The study focused on four primary outcomes of mortality at 14-, 30-, 60-and 90-day after diagnosis of the most severe type of ARDS while in the ICU. Additionally, the length of hospital stay and the duration of MV between the exposed and non-exposed groups were analyzed as secondary outcomes in the study results.

Statistical analysis

R language (version 4.2.3) were used for data analysis and visualization. Normally distributed continuous variables were compared between groups using t-tests, and the results were listed as mean ± standard deviation. Non-normally distributed continuous variables were tested using Mann-Whitney U tests, and the results were expressed as median [interquartile range, IQR]. Categorical variables were compared between groups using χ2 or Fisher’s exact tests, and results are presented as percentages. P < 0.05 was considered a statistically significant difference.

Kaplan-Meier (K-M) survival curves were used to analyze the difference in survival between the two groups, and a Log-rank test of P < 0.05 was used to consider the difference statistically significant. Then we performed sensitivity analysis. First, we used multivariate logistic regression analyses to describe the association between APAP exposure after CABG-ARDS and postoperative mortality at multiple time points. Second, multivariate Cox regression analysis was used to further explore the relationship between exposure and the primary outcome after adjusting for the differences in baseline data between patients who were and were not given APAP after surgery. Before constructing Cox regression models, we used collinearity diagnostics and proportional-hazards hypothesis testing to assess the feasibility of modeling. Finally, we calculated the propensity score (PS) based on the values of covariates to estimate the likelihood of APAP treatment after surgery. We used inverse probability of treatment weighting (IPTW), overlap weighting (OW) and 1:1 propensity score matching (PSM) to reduce the bias between the two groups to varying degrees. The standardized mean difference (SMD) between the two groups was calculated to judge the balance of each covariate, with SMD > 0.1 indicating imbalance in baseline data.

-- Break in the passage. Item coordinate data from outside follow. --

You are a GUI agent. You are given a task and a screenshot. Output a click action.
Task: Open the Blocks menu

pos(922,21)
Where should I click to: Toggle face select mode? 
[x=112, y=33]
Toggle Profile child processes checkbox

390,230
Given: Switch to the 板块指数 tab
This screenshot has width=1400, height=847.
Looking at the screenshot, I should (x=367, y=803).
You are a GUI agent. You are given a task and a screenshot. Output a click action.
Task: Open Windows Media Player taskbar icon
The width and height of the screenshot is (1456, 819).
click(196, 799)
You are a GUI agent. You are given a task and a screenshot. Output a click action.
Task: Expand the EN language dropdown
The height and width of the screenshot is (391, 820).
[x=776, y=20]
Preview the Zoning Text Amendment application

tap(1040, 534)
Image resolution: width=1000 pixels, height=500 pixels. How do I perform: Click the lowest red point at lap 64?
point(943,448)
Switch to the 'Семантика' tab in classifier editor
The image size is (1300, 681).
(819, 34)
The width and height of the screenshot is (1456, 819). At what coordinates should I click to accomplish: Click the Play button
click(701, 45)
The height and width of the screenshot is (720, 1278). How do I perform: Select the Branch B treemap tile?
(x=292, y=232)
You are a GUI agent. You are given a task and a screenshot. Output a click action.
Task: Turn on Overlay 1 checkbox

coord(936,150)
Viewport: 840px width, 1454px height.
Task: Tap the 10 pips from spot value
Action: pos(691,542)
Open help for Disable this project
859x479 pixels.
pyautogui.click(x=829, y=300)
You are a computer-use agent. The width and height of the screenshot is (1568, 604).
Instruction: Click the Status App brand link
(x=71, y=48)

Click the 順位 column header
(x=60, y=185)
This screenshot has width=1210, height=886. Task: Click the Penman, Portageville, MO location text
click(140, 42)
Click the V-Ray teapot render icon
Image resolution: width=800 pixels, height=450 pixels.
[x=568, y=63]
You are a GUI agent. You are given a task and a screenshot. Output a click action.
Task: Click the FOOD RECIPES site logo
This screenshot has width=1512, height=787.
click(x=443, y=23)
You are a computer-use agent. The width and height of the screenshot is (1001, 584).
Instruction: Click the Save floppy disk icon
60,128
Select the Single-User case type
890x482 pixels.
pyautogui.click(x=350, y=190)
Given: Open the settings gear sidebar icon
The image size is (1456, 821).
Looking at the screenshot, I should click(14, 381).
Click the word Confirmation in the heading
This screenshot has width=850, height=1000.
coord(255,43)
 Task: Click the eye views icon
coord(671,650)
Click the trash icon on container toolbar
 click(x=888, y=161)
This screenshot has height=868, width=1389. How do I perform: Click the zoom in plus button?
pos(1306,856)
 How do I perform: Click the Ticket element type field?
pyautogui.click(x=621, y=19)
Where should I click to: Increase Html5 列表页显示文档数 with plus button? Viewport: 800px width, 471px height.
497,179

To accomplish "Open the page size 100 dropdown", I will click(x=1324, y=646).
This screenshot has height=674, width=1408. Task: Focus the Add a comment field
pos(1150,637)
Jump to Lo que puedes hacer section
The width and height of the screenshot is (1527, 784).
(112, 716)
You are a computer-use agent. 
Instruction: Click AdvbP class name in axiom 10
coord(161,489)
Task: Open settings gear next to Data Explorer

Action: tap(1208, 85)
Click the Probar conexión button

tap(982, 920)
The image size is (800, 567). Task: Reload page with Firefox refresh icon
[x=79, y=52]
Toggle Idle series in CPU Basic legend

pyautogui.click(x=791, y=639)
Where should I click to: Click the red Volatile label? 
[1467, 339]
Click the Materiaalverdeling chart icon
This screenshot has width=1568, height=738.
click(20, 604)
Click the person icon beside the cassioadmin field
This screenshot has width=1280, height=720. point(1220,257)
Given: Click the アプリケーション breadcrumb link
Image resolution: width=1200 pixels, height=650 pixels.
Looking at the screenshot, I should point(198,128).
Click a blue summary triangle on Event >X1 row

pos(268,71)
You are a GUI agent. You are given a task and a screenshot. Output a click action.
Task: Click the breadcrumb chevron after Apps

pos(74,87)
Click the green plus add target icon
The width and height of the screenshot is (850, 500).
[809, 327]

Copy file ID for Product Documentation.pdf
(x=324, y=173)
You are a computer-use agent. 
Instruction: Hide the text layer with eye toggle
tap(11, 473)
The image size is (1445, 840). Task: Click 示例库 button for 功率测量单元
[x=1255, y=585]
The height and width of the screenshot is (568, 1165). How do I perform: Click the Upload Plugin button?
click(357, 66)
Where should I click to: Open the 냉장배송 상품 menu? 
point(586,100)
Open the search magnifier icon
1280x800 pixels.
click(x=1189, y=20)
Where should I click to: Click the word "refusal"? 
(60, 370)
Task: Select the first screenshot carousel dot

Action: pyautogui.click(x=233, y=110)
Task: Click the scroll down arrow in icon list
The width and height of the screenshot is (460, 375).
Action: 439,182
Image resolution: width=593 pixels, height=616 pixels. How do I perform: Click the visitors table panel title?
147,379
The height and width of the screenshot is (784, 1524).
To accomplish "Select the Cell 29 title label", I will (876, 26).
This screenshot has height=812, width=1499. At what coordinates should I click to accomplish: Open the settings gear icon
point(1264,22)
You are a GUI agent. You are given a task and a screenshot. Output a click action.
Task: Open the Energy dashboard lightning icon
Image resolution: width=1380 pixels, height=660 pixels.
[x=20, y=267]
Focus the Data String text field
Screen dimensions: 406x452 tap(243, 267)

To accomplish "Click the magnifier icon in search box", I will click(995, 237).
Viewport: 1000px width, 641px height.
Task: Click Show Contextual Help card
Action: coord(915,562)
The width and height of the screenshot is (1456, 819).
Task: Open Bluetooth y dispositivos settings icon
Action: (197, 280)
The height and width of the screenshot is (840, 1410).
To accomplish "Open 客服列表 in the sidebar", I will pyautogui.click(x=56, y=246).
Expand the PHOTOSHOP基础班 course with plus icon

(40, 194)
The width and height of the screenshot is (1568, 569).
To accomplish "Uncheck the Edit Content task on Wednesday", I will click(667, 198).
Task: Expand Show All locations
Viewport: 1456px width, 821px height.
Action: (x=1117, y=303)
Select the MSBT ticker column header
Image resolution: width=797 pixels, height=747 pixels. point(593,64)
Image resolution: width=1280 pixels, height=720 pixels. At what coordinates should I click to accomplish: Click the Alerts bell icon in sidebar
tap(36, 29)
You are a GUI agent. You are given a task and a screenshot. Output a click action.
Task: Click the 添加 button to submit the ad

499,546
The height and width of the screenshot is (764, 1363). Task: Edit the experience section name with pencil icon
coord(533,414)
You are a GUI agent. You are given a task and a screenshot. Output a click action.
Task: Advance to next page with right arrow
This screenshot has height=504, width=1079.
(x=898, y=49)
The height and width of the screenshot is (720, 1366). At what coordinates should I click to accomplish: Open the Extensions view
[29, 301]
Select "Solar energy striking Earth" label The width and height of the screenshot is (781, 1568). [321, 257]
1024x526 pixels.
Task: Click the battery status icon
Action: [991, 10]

The robustness of the relationship between exposure and primary outcomes was explored by analyzing all covariates from different dimensions in a multi-model strategy based on Cox regression analysis. Five nested models were constructed by progressively incorporating demographic characteristics, vital signs, laboratory tests, comorbidities, and clinical scoring systems based on crude models. In addition, we performed separate complementary analyses for admission type, medication use, intraoperative cardiopulmonary bypass (CBP) use (based on ICD-9), and absence of missing covariates to further explore the relationship between APAP use and outcomes.

In the subgroup analysis, the subgroups were divided according to age, sex, race, BMI, surgery type, ARDS grade, presence of chronic pulmonary disease, and SOFA score. Multivariate Cox regression analyses were used to simultaneously adjust for all of the above variables and to assess potential interactions between APAP use and subgroup-specific variables. Significant interactions were considered if the P-value for the interaction was less than 0.05.

We also explored possible unmeasured confounding between exposure and 14-, 30-, 60-, and 90-day mortality by calculating E-values [10, 11], which quantify the magnitude required for an unmeasured confounding factor that could negate the observed association between APAP and mortality at different times.

Results

Study population

We searched for records of 7636 ICU admissions after CABG, and a total of 5459 patients were ultimately eligible for the study. The APAP group comprised 3927 individuals with a median age of 69 years (IQR, 62–76), while the non-APAP group consisted of 1532 patients with a median age of 70 years (IQR, 63–77). The majority of patients in both groups were male. Concomitant valve surgery was performed in 862 patients (22%) in the APAP group, a slightly lower rate than in the non-APAP group (424, 27.7%). The prevalence of mild and moderate ARDS was significantly higher in the APAP group, while severe ARDS was more frequent in the non-APAP group (35.2% vs. 22.4%). In the APAP group, the values for MAP (median [IQR], 75 [71,79] mmHg), temperature (median [IQR], 36.6 [36.4,36.8] °C), Hb (median [IQR], 10.4 [9.4,11.5] g/dL), pH (median [IQR], 7.37 [7.35,7.40]), and PaO2 (mean ± standard deviation, 241.6 ± 50.8 mmHg) were higher than those in the non-APAP group. However, OASIS (median [IQR], 33 [28, 37]), SOFA (median [IQR], 6 [4, 7]) scores, and the incidence of comorbidities were higher in the APAP group, the remaining baseline data are shown in Table 1.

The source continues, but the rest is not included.